Consigna-se que a demais factualidade referente ao despacho de pronúncia que não consta em sede de matéria assente ou não assente assim resultou por se tratar de matéria que é desprovida de qualquer relevância ou que se afigura como mera ou manifestamente conclusiva não podendo, por tal, ser alvo de um juízo probatório no sentido positivo ou negativo.
Quanto a tal, refira-se que o despacho de pronúncia se apresentou constituído por um elevado número de pontos da matéria facto que correspondiam a um aglomerado de conclusões ou ilações que não se podem ter como “factos”, igualmente existindo um elevado número de pontos que não continham em si a descrição de uma conduta que se possa ter por relevante e/ou pertinente à boa decisão da causa nos moldes em que se encontram exarados, mais sendo de referir que não foram considerados pontos da acusação/despacho pronúncia que respeitam a verdadeiras interpretações do teor de interceções telefónicas constantes dos autos.
(…) »
2.3. Dado o objeto do presente recurso e por não estar em causa nulidade de sentença a apreciar oficiosamente nos termos do art. 410º nº2 CPP, não releva a decisão do tribunal recorrido em matéria de motivação da decisão da matéria de facto, pelo que não se procede à sua transcrição.
3. Decidindo
3.1. A qualificação jurídico-penal dos factos
Como vimos, a primeira questão a decidir no presente recurso é de saber se, contrariamente ao decidido pelo tribunal coletivo recorrido, os factos provados preenchem a previsão do art. 25º do Dec-lei 15/91 de 20 de janeiro, tráfico de menor gravidade, e não do art. 21º do mesmo Diploma legal.
3.1.1. No essencial, o arguido recorrente assenta esta sua pretensão nas seguintes razões, que expõe nas conclusões de recurso:
- «4. Resulta do texto do próprio acórdão recorrido que a actividade delituosa é de modalidade de venda directa ao consumidor, de doses próprias para consumo, numa área geográfica restrita, sem meios sofisticados, num período inferior a um ano, sendo o recorrente e demais co-arguidos todos consumidores do estupefaciente transaccionado.
- (…)
- 6. Não havia nenhum esquema organizativo que agravasse a conduta do recorrente. - 7. O número de consumidores não era superior a 13 (treze)
- 8. A quantia pecuniária apreendida ao recorrente não era relevante (580€)
- 9. A droga detida (cocaína) pelo recorrente não era de pureza elevada (47%).
- 10. Não são conhecidos sinais exteriores de riqueza, e nem sequer detinha veiculo automóvel.
- 11.A sua deslocação de ... para ... não afasta a ilicitude do artigo 25º do dec-lei 15/93…». Conclui que, a actuação do recorrente com a dos demais coarguidos não afasta a imagem global de uma considerável diminuição da ilicitude, porquanto eram todos consumidores e estavam motivados exclusivamente com a satisfação do seu consumo.

Enunciado 1 »
Traduza para inglês a seguinte frase do excerto do acórdão: "A droga detida (cocaína) pelo recorrente não era de pureza elevada (47%)."
Enunciado 2 »
Altere o trecho do excerto do acórdão situado entre "- 8. A quantia" e "detinha veiculo automóvel.", inclusive, trocando "recorrente" por "arguido".
Enunciado 3 »
Escreva a continuação do excerto do acórdão a partir do ponto em que termina.
As linhas que se seguem constituem material independente do excerto do acórdão.

Registos de localização de texto e elementos »
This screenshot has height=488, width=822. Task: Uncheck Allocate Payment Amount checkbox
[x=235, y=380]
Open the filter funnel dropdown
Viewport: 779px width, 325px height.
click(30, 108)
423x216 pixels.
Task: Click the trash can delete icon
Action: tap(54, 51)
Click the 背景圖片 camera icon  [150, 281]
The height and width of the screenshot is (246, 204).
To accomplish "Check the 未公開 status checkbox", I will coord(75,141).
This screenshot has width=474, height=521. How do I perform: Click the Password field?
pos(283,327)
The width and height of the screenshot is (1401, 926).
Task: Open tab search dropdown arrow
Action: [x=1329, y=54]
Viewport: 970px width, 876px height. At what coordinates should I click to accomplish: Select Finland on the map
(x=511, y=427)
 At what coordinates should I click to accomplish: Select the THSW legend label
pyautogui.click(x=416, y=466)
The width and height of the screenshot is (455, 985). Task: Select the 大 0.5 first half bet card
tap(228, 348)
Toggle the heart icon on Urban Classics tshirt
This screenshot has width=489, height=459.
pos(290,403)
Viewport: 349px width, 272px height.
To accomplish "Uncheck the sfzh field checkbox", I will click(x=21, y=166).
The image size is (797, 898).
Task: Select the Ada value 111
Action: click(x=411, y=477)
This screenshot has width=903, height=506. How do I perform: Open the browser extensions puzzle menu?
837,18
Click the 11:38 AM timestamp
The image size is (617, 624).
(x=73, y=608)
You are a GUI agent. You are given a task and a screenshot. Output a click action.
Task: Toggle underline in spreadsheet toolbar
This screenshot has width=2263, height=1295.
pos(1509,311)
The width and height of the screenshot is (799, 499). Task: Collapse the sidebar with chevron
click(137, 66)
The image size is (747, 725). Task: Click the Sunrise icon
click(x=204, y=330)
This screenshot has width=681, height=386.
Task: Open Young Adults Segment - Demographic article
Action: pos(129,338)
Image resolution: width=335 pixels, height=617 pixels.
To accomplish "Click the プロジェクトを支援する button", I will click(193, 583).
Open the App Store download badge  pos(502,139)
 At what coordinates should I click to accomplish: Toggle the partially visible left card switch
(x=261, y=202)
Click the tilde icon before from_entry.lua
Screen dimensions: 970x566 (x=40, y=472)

Resposta 1 »
The drug (cocaine) held by the appellant was not of high purity (47%).

Resposta 2 »
- 8. A quantia pecuniária apreendida ao arguido não era relevante (580€)
- 9. A droga detida (cocaína) pelo arguido não era de pureza elevada (47%).
- 10. Não são conhecidos sinais exteriores de riqueza, e nem sequer detinha veiculo automóvel.

Resposta 3 »
3.1.2. A respeito da qualificação jurídico penal dos factos e com especial interesse face às conclusões do recorrente, pode ler-se no acórdão do Juízo Central Cível e Criminal ..., - Juiz ..., ora recorrido:
- « Certo sendo que os meios utilizados para a venda não eram propriamente sofisticados e certo sendo também que os próprios arguidos seriam consumidores de heroína e cocaína, muitos dos quais de longa data, certo o é, do mesmo modo, que o quadro factual global apurado e traçado supra não nos remete para uma ilicitude consideravelmente diminuída, saltando à vista o período de tempo em causa de quase 1 ano; o elevado número de transações apuradas; o igualmente elevado número de consumidores apurados, tratando-se de uma localidade de pequenas dimensões com uma densidade populacional reduzida; o tipo de droga transacionada no total de 2 drogas duras, revelando desde logo a cocaína apreendida ter um elevado grau de pureza e corresponder a um elevado número de doses; e a forma de obtenção de lucro fácil inerente à atividade desenvolvida, sendo efetivadas vendas com regularidade no período de tempo apurado que igualmente permitiam a alguns dos arguidos manter o seu vício aditivo, algo que acabou por contribuir indiscutivelmente para o próprio sucesso da atividade de tráfico ocasionada.
Desta forma, é de concluir que a ilicitude dos factos praticados não se demonstra consideravelmente diminuída, não apontando a “imagem global do facto” para a subsunção ao tipo privilegiado que pretende ser uma “válvula de segurança”, tendo em vista situações de menor gravidade objetiva.»
3.1.3. Por sua vez, o MP junto do tribunal recorrido manifesta-se pela total improcedência do recurso, como aludido, por considerar que.
- « 1.Os factos provados revelam que o arguido assumiu o tráfico de drogas como fonte certa e habitual de receitas, dão uma imagem global da sua actividade, que se prolongou no tempo por cerca de um ano, sem se descortinar qualquer factor de diminuição de ilicitude da sua conduta, susceptível do enquadramento no tráfico de menor gravidade do artº. 25º.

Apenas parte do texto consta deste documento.